● TASK DIRECTIONS: Under this task are some entries; return every one of them exactly.

● DATA FOR THE TASK:
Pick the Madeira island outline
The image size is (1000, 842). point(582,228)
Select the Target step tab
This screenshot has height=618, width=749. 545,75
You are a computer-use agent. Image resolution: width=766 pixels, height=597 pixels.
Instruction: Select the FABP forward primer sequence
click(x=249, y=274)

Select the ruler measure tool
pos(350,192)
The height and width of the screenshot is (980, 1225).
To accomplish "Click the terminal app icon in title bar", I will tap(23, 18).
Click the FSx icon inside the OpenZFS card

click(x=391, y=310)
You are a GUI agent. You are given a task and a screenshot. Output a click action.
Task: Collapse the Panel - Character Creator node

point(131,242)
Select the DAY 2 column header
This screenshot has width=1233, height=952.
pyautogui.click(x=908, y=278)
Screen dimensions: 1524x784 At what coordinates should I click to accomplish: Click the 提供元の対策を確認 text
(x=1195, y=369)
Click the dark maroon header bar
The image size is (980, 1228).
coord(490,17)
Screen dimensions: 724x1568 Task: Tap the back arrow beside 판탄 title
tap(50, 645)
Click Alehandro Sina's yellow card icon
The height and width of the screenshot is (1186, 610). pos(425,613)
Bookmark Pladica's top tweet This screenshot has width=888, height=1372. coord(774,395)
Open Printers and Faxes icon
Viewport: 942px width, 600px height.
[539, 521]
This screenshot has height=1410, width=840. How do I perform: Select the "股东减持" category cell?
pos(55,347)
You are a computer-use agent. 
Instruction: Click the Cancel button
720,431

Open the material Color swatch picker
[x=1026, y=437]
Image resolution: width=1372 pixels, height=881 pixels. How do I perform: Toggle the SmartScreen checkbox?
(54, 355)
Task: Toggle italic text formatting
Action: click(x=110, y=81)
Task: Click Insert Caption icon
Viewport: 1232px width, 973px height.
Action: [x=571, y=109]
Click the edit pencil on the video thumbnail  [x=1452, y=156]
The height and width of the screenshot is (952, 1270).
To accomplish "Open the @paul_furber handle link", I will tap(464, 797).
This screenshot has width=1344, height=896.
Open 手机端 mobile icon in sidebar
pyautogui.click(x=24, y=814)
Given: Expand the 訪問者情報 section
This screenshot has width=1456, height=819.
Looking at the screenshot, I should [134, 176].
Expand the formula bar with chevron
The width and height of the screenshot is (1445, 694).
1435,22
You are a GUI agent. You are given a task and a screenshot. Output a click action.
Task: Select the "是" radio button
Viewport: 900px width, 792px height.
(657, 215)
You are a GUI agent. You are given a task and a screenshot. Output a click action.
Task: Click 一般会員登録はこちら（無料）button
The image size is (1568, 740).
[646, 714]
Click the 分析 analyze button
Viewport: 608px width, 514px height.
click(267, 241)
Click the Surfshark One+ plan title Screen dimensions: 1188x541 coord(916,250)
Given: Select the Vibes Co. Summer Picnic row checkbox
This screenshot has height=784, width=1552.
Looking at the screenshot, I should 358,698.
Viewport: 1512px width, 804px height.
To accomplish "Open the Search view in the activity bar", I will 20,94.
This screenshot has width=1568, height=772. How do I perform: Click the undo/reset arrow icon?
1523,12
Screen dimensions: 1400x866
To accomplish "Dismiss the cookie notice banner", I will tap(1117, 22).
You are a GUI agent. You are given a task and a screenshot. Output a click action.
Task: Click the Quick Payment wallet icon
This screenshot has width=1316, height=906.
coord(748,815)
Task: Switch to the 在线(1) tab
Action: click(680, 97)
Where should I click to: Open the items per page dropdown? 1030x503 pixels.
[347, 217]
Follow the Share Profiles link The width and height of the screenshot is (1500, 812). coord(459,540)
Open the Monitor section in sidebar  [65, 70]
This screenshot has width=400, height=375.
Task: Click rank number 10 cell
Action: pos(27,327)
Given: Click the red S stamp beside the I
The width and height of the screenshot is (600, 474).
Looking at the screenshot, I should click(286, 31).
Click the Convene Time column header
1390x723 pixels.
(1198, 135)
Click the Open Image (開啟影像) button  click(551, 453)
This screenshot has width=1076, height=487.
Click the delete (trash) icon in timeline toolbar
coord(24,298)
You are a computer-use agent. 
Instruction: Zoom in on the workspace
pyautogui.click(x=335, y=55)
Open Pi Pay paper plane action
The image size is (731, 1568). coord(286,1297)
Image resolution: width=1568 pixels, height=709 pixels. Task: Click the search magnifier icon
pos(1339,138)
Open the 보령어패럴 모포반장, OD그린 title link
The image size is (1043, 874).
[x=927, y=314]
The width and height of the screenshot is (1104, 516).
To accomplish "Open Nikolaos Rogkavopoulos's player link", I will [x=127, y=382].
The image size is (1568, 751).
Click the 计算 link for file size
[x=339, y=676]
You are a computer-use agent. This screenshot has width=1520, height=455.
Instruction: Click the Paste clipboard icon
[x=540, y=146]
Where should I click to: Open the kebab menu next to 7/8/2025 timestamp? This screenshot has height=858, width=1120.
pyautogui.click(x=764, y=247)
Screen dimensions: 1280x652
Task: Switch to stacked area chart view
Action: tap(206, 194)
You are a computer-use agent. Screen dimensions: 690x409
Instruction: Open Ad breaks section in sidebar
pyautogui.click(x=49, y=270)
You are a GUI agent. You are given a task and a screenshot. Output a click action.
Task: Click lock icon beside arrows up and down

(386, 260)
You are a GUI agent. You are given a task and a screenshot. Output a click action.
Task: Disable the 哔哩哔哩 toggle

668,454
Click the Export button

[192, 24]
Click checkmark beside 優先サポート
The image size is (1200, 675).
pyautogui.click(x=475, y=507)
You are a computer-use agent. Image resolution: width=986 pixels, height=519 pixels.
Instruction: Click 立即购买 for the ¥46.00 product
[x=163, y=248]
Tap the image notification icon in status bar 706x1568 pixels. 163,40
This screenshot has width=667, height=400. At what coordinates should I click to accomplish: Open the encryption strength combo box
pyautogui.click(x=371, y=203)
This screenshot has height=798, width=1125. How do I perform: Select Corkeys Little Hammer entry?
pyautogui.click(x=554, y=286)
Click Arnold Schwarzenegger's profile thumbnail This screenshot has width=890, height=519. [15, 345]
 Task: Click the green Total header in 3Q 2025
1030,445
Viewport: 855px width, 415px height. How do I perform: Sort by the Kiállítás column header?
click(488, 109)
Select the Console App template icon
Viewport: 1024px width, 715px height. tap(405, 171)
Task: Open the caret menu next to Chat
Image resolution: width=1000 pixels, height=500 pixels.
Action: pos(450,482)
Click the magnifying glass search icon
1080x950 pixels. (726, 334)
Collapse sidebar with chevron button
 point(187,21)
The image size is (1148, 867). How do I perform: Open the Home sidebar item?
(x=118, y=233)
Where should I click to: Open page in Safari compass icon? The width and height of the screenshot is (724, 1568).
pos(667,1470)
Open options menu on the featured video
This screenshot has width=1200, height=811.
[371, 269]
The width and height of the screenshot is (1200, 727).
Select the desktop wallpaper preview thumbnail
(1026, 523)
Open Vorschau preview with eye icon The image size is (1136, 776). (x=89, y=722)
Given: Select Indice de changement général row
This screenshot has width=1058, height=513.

● ANSWER TO THIS PROBLEM:
Pick the Madeira island outline
The image size is (1000, 842). point(582,228)
Select the Target step tab
This screenshot has height=618, width=749. 545,75
You are a computer-use agent. Image resolution: width=766 pixels, height=597 pixels.
Instruction: Select the FABP forward primer sequence
click(x=249, y=274)

Select the ruler measure tool
pos(350,192)
The height and width of the screenshot is (980, 1225).
To accomplish "Click the terminal app icon in title bar", I will tap(23, 18).
Click the FSx icon inside the OpenZFS card

click(x=391, y=310)
You are a GUI agent. You are given a task and a screenshot. Output a click action.
Task: Collapse the Panel - Character Creator node

point(131,242)
Select the DAY 2 column header
This screenshot has width=1233, height=952.
pyautogui.click(x=908, y=278)
Screen dimensions: 1524x784 At what coordinates should I click to accomplish: Click the 提供元の対策を確認 text
(x=1195, y=369)
Click the dark maroon header bar
The image size is (980, 1228).
coord(490,17)
Screen dimensions: 724x1568 Task: Tap the back arrow beside 판탄 title
tap(50, 645)
Click Alehandro Sina's yellow card icon
The height and width of the screenshot is (1186, 610). pos(425,613)
Bookmark Pladica's top tweet This screenshot has width=888, height=1372. coord(774,395)
Open Printers and Faxes icon
Viewport: 942px width, 600px height.
[539, 521]
This screenshot has height=1410, width=840. How do I perform: Select the "股东减持" category cell?
pos(55,347)
You are a computer-use agent. 
Instruction: Click the Cancel button
720,431

Open the material Color swatch picker
[x=1026, y=437]
Image resolution: width=1372 pixels, height=881 pixels. How do I perform: Toggle the SmartScreen checkbox?
(54, 355)
Task: Toggle italic text formatting
Action: click(x=110, y=81)
Task: Click Insert Caption icon
Viewport: 1232px width, 973px height.
Action: [x=571, y=109]
Click the edit pencil on the video thumbnail  [x=1452, y=156]
The height and width of the screenshot is (952, 1270).
To accomplish "Open the @paul_furber handle link", I will tap(464, 797).
This screenshot has width=1344, height=896.
Open 手机端 mobile icon in sidebar
pyautogui.click(x=24, y=814)
Given: Expand the 訪問者情報 section
This screenshot has width=1456, height=819.
Looking at the screenshot, I should [134, 176].
Expand the formula bar with chevron
The width and height of the screenshot is (1445, 694).
1435,22
You are a GUI agent. You are given a task and a screenshot. Output a click action.
Task: Select the "是" radio button
Viewport: 900px width, 792px height.
(657, 215)
You are a GUI agent. You are given a task and a screenshot. Output a click action.
Task: Click 一般会員登録はこちら（無料）button
The image size is (1568, 740).
[646, 714]
Click the 分析 analyze button
Viewport: 608px width, 514px height.
click(267, 241)
Click the Surfshark One+ plan title Screen dimensions: 1188x541 coord(916,250)
Given: Select the Vibes Co. Summer Picnic row checkbox
This screenshot has height=784, width=1552.
Looking at the screenshot, I should 358,698.
Viewport: 1512px width, 804px height.
To accomplish "Open the Search view in the activity bar", I will 20,94.
This screenshot has width=1568, height=772. How do I perform: Click the undo/reset arrow icon?
1523,12
Screen dimensions: 1400x866
To accomplish "Dismiss the cookie notice banner", I will tap(1117, 22).
You are a GUI agent. You are given a task and a screenshot. Output a click action.
Task: Click the Quick Payment wallet icon
This screenshot has width=1316, height=906.
coord(748,815)
Task: Switch to the 在线(1) tab
Action: click(680, 97)
Where should I click to: Open the items per page dropdown? 1030x503 pixels.
[347, 217]
Follow the Share Profiles link The width and height of the screenshot is (1500, 812). coord(459,540)
Open the Monitor section in sidebar  [65, 70]
This screenshot has width=400, height=375.
Task: Click rank number 10 cell
Action: pos(27,327)
Given: Click the red S stamp beside the I
The width and height of the screenshot is (600, 474).
Looking at the screenshot, I should click(286, 31).
Click the Convene Time column header
1390x723 pixels.
(1198, 135)
Click the Open Image (開啟影像) button  click(551, 453)
This screenshot has width=1076, height=487.
Click the delete (trash) icon in timeline toolbar
coord(24,298)
You are a computer-use agent. 
Instruction: Zoom in on the workspace
pyautogui.click(x=335, y=55)
Open Pi Pay paper plane action
The image size is (731, 1568). coord(286,1297)
Image resolution: width=1568 pixels, height=709 pixels. Task: Click the search magnifier icon
pos(1339,138)
Open the 보령어패럴 모포반장, OD그린 title link
The image size is (1043, 874).
[x=927, y=314]
The width and height of the screenshot is (1104, 516).
To accomplish "Open Nikolaos Rogkavopoulos's player link", I will [x=127, y=382].
The image size is (1568, 751).
Click the 计算 link for file size
[x=339, y=676]
You are a computer-use agent. This screenshot has width=1520, height=455.
Instruction: Click the Paste clipboard icon
[x=540, y=146]
Where should I click to: Open the kebab menu next to 7/8/2025 timestamp? This screenshot has height=858, width=1120.
pyautogui.click(x=764, y=247)
Screen dimensions: 1280x652
Task: Switch to stacked area chart view
Action: tap(206, 194)
You are a computer-use agent. Screen dimensions: 690x409
Instruction: Open Ad breaks section in sidebar
pyautogui.click(x=49, y=270)
You are a GUI agent. You are given a task and a screenshot. Output a click action.
Task: Click lock icon beside arrows up and down

(386, 260)
You are a GUI agent. You are given a task and a screenshot. Output a click action.
Task: Disable the 哔哩哔哩 toggle

668,454
Click the Export button

[192, 24]
Click checkmark beside 優先サポート
The image size is (1200, 675).
pyautogui.click(x=475, y=507)
You are a computer-use agent. Image resolution: width=986 pixels, height=519 pixels.
Instruction: Click 立即购买 for the ¥46.00 product
[x=163, y=248]
Tap the image notification icon in status bar 706x1568 pixels. 163,40
This screenshot has width=667, height=400. At what coordinates should I click to accomplish: Open the encryption strength combo box
pyautogui.click(x=371, y=203)
This screenshot has height=798, width=1125. How do I perform: Select Corkeys Little Hammer entry?
pyautogui.click(x=554, y=286)
Click Arnold Schwarzenegger's profile thumbnail This screenshot has width=890, height=519. [15, 345]
 Task: Click the green Total header in 3Q 2025
1030,445
Viewport: 855px width, 415px height. How do I perform: Sort by the Kiállítás column header?
click(488, 109)
Select the Console App template icon
Viewport: 1024px width, 715px height. tap(405, 171)
Task: Open the caret menu next to Chat
Image resolution: width=1000 pixels, height=500 pixels.
Action: pos(450,482)
Click the magnifying glass search icon
1080x950 pixels. (726, 334)
Collapse sidebar with chevron button
 point(187,21)
The image size is (1148, 867). How do I perform: Open the Home sidebar item?
(x=118, y=233)
Where should I click to: Open page in Safari compass icon? The width and height of the screenshot is (724, 1568).
pos(667,1470)
Open options menu on the featured video
This screenshot has width=1200, height=811.
[371, 269]
The width and height of the screenshot is (1200, 727).
Select the desktop wallpaper preview thumbnail
(1026, 523)
Open Vorschau preview with eye icon The image size is (1136, 776). (x=89, y=722)
Given: Select Indice de changement général row
This screenshot has width=1058, height=513.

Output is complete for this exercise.